# comment supprimer les messages d'humeur dans Skype ?



## confettis25 (18 Novembre 2012)

Bonjour,

J'ai un MAC et un PC, j 'ai trouvé l 'explication sur le net, comment  enlever les anciens messages d' humeur sur mon PC en allant dans les  applications data, mais pour le Mac je ne trouve pas comment faire?
Est ce qu'il y aurait une personne qui pourrait me dire ou aller dans le MAC pour trouver les fichiers de skype svp?


----------



## Anonyme (18 Novembre 2012)

Bonjour,

 demi-réponse : il est très probable que les anciens messages d'humeur sont dans :

la session / Bibliothèque / Applications Support / Skype / Nomducompte

Pour accéder à la Bibliothèque de la session : Finder / barre de menu / Aller, et appuyer sur la touche Alt pour révéler la Bibliothèque.

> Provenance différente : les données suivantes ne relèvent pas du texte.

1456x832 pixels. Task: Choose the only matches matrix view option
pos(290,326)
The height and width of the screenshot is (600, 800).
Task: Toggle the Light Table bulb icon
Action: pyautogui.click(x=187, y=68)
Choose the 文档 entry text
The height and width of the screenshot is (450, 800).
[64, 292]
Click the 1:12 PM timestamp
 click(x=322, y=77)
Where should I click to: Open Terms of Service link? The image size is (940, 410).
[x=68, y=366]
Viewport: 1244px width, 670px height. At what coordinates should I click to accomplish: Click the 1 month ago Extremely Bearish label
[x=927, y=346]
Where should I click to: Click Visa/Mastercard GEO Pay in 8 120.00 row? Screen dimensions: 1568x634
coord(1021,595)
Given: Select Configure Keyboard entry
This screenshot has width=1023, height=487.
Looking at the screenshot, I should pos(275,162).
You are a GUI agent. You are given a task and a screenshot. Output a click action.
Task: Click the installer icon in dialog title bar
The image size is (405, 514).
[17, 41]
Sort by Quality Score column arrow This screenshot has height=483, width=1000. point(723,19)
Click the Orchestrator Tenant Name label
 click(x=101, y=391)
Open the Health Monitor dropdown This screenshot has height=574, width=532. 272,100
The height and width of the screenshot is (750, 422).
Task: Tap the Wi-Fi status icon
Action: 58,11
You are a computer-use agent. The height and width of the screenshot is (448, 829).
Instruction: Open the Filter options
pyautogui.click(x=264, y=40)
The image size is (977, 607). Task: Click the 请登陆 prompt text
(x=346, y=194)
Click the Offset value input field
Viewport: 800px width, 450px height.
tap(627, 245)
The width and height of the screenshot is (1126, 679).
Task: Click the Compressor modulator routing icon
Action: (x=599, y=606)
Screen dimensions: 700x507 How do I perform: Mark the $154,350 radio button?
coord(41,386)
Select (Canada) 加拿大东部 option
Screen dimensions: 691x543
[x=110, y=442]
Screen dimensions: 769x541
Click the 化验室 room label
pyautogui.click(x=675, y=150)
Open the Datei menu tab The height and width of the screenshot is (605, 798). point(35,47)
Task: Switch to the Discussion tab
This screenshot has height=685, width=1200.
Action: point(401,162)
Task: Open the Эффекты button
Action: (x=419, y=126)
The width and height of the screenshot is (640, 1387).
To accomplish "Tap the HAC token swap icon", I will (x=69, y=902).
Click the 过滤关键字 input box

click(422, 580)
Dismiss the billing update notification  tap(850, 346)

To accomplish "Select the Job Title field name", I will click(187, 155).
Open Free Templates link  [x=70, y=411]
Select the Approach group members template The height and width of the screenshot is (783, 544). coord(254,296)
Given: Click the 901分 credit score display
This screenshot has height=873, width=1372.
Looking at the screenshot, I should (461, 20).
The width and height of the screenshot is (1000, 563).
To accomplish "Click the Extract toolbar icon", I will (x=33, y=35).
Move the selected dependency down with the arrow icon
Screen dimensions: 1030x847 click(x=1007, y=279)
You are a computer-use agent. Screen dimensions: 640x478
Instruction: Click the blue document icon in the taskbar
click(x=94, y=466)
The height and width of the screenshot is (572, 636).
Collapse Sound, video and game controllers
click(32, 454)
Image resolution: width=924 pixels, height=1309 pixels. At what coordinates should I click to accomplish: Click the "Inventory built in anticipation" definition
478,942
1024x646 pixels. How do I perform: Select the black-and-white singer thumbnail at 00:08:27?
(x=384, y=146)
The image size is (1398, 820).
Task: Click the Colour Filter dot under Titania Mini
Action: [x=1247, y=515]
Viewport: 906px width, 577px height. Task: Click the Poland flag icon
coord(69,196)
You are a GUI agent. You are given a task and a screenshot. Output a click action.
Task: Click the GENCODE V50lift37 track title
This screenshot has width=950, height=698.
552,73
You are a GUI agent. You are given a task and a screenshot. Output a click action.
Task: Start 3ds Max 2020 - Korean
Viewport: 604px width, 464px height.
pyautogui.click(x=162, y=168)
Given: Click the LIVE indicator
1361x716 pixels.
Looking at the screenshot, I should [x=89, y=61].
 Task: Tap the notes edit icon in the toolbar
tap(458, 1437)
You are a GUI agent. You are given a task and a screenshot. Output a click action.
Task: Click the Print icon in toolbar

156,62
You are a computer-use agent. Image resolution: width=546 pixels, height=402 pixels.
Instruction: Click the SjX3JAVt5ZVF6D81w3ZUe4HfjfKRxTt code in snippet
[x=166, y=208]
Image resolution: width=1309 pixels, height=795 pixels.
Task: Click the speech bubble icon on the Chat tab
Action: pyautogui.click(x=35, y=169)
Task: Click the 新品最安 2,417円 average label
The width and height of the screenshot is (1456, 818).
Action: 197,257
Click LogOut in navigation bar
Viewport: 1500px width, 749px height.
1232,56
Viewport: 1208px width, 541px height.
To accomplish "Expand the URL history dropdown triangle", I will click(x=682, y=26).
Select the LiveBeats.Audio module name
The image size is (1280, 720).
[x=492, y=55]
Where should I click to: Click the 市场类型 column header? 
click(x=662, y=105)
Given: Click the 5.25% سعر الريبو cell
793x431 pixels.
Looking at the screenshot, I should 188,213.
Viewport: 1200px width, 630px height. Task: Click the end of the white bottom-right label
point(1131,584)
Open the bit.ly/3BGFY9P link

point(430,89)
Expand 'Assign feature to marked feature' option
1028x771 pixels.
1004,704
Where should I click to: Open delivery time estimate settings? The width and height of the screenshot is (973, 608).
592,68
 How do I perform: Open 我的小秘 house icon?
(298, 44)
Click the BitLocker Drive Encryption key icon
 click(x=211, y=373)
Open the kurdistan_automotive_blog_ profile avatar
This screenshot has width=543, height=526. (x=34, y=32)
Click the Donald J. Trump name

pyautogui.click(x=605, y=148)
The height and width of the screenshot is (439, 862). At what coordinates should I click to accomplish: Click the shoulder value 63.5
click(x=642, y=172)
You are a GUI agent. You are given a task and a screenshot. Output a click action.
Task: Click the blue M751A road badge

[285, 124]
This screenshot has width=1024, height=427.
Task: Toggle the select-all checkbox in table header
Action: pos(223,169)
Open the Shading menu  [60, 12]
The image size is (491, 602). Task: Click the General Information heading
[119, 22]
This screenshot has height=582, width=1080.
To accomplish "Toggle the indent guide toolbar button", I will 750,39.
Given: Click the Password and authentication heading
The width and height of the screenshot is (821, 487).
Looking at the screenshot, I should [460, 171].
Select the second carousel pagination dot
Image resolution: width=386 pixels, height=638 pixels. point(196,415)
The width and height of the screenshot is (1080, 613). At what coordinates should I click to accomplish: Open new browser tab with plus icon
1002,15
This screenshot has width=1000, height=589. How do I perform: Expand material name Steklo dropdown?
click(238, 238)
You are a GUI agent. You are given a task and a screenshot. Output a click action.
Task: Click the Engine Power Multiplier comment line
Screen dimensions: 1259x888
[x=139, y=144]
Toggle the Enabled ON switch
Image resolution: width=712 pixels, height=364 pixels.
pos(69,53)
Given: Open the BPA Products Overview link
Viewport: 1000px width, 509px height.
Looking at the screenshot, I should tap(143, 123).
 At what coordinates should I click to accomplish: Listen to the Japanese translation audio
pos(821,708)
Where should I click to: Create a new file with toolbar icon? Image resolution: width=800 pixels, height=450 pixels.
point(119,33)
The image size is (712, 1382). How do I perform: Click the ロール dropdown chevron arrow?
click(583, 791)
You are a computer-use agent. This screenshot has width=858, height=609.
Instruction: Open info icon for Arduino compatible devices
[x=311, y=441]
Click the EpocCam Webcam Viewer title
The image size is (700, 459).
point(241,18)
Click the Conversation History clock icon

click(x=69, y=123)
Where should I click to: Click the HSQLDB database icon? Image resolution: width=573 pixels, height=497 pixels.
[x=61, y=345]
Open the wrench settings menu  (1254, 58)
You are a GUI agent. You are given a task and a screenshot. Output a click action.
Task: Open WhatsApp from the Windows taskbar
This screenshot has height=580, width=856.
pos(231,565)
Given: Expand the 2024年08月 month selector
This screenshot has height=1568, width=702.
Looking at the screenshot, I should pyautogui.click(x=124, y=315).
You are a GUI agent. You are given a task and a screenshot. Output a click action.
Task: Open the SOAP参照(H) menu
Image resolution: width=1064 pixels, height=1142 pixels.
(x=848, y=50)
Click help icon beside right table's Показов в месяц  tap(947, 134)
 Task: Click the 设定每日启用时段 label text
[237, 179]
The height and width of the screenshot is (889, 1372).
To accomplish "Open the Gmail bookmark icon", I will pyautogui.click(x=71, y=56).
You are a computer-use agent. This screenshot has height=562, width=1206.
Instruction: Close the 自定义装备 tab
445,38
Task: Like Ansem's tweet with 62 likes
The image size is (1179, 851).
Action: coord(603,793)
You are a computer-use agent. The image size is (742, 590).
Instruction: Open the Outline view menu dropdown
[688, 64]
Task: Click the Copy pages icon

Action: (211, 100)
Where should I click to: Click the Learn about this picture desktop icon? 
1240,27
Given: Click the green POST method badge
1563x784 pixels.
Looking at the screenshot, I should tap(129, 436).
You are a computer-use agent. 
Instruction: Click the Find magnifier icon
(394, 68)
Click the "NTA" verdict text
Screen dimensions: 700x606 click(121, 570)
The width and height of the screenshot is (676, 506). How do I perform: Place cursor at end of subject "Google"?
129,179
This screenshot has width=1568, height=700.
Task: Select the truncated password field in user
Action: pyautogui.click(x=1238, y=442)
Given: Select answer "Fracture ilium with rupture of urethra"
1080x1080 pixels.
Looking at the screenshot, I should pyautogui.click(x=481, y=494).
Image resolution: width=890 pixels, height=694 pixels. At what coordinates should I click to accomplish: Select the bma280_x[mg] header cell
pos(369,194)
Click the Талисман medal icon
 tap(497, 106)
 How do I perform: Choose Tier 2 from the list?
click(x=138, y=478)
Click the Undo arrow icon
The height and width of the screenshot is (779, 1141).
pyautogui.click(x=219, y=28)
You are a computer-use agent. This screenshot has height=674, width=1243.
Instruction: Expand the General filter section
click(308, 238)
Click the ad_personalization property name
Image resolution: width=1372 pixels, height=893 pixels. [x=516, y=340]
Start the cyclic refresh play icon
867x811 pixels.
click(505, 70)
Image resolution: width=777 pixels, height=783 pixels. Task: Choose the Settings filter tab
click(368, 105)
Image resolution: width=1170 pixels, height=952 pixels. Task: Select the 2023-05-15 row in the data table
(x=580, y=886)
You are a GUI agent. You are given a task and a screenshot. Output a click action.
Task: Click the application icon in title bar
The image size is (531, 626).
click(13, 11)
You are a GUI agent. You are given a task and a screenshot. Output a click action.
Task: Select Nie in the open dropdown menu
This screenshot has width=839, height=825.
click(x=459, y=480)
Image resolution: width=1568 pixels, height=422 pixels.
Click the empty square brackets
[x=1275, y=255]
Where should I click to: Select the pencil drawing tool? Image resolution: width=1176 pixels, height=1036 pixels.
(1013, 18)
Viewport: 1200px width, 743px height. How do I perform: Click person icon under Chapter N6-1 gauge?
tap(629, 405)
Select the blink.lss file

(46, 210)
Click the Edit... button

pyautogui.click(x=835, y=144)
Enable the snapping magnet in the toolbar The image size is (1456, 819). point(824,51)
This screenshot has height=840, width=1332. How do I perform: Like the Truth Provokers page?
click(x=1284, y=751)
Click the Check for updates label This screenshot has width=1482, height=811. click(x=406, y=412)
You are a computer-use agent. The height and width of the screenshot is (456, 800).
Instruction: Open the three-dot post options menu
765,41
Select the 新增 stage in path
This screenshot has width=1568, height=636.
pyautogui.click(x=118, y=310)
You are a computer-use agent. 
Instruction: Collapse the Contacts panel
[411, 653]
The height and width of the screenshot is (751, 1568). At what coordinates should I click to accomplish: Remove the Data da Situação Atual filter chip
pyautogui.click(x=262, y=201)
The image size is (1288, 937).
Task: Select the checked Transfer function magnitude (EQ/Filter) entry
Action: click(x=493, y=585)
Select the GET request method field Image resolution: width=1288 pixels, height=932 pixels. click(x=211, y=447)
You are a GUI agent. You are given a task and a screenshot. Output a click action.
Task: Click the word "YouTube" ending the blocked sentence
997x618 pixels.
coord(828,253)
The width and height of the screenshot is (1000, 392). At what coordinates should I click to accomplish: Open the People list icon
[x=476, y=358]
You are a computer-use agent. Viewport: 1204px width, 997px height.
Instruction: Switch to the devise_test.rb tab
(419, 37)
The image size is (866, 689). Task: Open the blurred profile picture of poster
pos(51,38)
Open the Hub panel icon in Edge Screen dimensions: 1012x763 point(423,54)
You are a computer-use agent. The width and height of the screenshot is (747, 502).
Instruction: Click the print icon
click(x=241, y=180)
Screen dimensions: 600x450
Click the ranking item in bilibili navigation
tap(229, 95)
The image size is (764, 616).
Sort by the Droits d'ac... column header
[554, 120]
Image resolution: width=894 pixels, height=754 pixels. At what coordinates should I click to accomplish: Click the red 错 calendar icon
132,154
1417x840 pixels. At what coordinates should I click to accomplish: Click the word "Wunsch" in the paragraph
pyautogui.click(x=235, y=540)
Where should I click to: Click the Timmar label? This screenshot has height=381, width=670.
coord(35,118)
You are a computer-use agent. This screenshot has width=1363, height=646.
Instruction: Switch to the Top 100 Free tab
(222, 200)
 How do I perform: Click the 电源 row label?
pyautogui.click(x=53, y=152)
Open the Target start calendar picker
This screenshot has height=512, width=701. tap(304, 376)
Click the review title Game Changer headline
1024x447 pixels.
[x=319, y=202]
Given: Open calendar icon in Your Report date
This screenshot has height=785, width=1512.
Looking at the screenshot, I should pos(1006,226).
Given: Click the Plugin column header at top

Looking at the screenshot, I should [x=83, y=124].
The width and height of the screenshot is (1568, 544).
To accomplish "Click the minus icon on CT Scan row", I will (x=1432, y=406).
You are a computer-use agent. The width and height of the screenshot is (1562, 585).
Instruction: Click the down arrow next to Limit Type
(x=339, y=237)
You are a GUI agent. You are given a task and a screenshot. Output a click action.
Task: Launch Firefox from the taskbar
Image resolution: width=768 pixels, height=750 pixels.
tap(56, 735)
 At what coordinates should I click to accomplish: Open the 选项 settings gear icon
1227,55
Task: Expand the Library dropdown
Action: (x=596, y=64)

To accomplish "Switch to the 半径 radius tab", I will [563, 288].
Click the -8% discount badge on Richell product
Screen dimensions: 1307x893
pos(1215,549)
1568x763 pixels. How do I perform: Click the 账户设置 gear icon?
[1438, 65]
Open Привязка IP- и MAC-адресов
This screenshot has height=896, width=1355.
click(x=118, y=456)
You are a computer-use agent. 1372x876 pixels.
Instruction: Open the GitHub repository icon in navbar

On trouve bien dans le dossier "Nomducompte", le fichier  "keyval.db" dont parle l'aide de Skype pour la suppression des anciens messages d'humeur sur Windows.

https://support.skype.com/fr/faq/FA3541/comment-fonctionnent-les-messages-d-humeur


----------



## confettis25 (18 Novembre 2012)

Merci de ta réponse, j 'ai réussi à aller jusqu'a "application support" mais je ne vois pas le dossier "skype" est ce qu'il aurait un autre nom stp?


----------



## Anonyme (18 Novembre 2012)

Je pense que tu n'es pas dans la bonne Bibliothèque.

Il ne faut pas aller dans la Bibliothèque qui est à la racine du disque, Macintosh HD / Bibliothèque, mais dans celle de TA session.

J'ai edité mon message précédent pour préciser la façon d'y accéder :

Petite maison / Bibliothèque / Applications Support / Skype / Nomducompte

Pour accéder à la Bibliothèque de la session : Finder / barre de menu / Aller, et appuyer sur la touche Alt pour révéler la Bibliothèque.

Le dossier s'appelle bien Skype, dedans tu trouveras un dossier qui porte le nom du compte Skype, et dans ce dossier le fichier keyval.db, et 2 autres keyval....truc.

Je ne sais pas si c'est comme pour Windows et si c'est bien ce fichier qu'il faut supprimer.

EDIT : tu as la réponse ici : http://community.skype.com/t5/Windows/disable-mood-history/td-p/102794/page/7


----------



## confettis25 (18 Novembre 2012)

Voilà j 'ai fais plusieurs fois la manip, et enfin le dossier skype était présent, j 'ai pu supprimer les anciens messages d' humeur, merci beaucoup.Bon dimanche.


----------



## Anonyme (18 Novembre 2012)

Tu peux marquer le sujet comme "résolu" : "Outils de la discussion" au dessus du premier message.

Bon Dimanche également


----------